* **EXERCISE TASK**
Put the material lines into a Markdown table with the columns Number and Record line. Start at the line containing "Given: Select the bold Daniss Jenkins text", end at the line containing "pyautogui.click(x=134, y=135)", and leave out blank lines.

Word and element location records
────────

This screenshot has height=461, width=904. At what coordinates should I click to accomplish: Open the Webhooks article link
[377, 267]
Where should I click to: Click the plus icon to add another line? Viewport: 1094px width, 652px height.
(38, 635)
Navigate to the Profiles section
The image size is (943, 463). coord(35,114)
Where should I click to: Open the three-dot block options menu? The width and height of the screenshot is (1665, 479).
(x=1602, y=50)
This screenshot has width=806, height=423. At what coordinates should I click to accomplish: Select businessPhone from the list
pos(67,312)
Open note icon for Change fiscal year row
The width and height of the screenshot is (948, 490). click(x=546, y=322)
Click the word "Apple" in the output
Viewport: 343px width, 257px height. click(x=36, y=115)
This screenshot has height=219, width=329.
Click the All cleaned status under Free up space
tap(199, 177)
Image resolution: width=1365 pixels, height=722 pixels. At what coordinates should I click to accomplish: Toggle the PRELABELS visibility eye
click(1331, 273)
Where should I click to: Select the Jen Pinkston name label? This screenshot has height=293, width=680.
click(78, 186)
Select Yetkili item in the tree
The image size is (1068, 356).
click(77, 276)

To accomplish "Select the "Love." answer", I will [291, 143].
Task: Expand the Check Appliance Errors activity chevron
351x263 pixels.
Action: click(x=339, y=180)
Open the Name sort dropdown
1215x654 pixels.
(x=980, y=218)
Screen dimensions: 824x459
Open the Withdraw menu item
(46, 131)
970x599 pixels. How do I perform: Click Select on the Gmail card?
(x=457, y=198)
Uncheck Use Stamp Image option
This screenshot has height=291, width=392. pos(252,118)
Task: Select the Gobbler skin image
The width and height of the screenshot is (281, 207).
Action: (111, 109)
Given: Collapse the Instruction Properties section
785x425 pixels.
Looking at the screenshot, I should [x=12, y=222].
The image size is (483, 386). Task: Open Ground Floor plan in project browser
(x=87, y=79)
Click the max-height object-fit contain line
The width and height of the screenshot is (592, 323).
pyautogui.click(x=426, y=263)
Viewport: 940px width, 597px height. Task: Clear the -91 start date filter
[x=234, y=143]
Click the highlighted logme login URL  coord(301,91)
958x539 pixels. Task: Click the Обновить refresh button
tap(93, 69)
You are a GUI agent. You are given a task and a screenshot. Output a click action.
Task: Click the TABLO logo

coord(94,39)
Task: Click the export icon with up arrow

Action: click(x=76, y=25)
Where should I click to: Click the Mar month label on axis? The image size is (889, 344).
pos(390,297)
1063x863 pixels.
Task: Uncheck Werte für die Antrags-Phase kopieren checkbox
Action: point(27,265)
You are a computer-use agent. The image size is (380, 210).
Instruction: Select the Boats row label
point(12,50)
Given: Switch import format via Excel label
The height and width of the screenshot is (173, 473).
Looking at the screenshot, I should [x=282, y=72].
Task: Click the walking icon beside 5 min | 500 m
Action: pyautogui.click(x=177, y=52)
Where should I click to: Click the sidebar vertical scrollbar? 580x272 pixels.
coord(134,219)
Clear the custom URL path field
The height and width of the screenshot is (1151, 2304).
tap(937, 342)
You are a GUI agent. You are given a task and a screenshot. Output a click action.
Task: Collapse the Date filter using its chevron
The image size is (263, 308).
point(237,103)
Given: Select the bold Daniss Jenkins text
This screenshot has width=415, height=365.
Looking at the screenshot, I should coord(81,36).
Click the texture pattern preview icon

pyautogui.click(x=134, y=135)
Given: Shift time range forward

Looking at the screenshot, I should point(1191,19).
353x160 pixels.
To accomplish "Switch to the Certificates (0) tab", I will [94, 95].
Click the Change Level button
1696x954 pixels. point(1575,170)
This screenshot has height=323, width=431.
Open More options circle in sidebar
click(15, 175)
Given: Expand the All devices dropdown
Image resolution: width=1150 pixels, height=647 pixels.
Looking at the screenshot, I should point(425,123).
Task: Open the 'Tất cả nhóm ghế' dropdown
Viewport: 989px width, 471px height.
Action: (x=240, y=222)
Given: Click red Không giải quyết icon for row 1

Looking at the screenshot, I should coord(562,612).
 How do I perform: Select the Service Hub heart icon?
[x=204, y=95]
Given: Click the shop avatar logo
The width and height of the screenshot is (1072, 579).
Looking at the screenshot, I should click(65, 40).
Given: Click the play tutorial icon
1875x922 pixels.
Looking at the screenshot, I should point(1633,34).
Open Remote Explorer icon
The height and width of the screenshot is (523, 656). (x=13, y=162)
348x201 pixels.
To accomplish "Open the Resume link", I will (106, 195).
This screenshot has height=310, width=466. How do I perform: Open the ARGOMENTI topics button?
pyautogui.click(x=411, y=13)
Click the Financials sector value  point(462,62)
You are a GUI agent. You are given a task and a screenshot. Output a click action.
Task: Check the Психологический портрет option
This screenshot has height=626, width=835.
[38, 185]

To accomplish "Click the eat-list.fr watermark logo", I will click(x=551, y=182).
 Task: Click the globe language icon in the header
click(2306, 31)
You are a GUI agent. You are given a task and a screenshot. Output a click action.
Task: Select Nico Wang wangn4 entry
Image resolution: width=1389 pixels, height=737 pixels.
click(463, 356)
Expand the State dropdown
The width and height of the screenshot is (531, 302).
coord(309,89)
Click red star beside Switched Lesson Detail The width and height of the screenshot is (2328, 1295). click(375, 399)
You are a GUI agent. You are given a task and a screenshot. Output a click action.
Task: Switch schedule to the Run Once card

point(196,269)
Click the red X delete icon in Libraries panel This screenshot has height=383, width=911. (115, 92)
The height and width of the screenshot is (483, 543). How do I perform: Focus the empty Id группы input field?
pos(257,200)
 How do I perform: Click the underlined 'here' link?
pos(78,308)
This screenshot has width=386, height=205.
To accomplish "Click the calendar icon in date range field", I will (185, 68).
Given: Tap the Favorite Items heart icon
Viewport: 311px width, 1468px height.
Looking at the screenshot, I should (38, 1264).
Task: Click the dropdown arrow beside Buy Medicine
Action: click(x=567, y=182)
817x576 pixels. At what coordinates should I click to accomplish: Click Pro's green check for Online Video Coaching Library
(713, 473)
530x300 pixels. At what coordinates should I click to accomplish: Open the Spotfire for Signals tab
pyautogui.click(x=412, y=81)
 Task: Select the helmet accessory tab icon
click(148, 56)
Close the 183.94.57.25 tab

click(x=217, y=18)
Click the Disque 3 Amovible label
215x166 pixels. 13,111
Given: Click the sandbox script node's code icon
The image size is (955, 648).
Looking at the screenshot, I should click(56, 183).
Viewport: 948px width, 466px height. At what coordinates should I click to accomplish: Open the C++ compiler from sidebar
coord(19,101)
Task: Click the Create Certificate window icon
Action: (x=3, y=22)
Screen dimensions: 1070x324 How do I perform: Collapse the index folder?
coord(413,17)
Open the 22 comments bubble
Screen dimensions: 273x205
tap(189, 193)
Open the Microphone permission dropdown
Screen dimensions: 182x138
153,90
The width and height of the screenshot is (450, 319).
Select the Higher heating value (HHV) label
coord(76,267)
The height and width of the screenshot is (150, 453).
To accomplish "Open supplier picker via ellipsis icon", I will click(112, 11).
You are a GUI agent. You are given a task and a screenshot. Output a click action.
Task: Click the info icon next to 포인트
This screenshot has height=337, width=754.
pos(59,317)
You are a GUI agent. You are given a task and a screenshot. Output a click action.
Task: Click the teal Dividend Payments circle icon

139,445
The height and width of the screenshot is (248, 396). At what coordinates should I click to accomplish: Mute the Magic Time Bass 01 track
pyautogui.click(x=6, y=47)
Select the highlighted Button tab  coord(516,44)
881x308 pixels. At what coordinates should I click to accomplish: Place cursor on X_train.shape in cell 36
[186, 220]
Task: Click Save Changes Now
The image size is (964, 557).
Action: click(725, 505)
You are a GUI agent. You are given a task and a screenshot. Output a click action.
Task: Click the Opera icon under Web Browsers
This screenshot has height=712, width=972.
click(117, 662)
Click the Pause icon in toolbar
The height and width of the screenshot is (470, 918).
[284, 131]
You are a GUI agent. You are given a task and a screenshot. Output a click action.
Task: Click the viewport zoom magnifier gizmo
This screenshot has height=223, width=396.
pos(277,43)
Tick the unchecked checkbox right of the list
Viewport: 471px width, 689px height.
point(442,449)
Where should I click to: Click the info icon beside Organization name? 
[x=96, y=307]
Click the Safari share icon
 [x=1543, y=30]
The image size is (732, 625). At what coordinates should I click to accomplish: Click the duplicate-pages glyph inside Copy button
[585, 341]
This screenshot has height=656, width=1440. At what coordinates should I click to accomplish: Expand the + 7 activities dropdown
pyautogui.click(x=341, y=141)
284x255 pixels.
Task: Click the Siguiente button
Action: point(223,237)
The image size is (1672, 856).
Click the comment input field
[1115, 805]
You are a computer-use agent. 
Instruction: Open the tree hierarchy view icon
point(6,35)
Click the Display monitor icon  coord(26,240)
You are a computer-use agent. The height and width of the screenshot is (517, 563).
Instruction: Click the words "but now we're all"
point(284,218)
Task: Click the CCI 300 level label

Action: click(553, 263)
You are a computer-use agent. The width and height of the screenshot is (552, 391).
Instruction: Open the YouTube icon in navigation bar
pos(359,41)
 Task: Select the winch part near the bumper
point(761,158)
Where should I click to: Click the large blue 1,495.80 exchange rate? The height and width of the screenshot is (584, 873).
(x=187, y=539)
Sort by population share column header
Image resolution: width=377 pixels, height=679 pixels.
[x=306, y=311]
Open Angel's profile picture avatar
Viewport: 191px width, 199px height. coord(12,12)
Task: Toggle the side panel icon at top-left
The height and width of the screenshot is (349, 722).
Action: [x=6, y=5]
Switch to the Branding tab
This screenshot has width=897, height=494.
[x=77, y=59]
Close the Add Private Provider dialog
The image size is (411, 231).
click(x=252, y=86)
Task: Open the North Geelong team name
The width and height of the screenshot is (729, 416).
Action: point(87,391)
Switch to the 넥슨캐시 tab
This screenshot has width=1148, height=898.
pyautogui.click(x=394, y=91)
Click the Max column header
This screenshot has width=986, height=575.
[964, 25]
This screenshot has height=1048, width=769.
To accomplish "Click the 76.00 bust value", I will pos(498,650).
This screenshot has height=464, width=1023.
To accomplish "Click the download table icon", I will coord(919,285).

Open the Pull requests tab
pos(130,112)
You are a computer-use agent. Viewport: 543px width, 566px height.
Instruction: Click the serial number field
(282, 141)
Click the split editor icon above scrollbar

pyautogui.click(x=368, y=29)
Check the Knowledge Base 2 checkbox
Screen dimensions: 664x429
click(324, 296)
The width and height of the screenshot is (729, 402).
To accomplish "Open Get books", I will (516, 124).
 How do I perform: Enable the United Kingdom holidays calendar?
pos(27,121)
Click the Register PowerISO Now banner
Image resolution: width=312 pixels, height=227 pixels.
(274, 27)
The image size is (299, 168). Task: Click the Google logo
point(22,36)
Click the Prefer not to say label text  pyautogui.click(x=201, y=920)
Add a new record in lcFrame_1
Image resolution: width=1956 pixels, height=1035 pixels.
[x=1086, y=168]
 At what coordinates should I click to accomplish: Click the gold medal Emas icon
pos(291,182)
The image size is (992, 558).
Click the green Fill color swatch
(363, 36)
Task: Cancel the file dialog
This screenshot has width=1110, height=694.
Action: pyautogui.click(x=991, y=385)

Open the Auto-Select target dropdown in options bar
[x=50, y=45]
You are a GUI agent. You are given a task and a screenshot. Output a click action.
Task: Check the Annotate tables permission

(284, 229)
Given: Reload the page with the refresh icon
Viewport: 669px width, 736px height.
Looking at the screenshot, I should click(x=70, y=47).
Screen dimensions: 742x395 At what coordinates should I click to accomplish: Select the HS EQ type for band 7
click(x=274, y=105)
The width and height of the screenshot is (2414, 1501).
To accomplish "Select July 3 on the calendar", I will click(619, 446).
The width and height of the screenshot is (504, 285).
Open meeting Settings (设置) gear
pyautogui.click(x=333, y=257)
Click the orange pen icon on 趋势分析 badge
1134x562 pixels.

────────

* **ANSWER IN FULL**
| Number | Record line |
|---|---|
| 1 | Given: Select the bold Daniss Jenkins text |
| 2 | This screenshot has width=415, height=365. |
| 3 | Looking at the screenshot, I should coord(81,36). |
| 4 | Click the texture pattern preview icon |
| 5 | pyautogui.click(x=134, y=135) |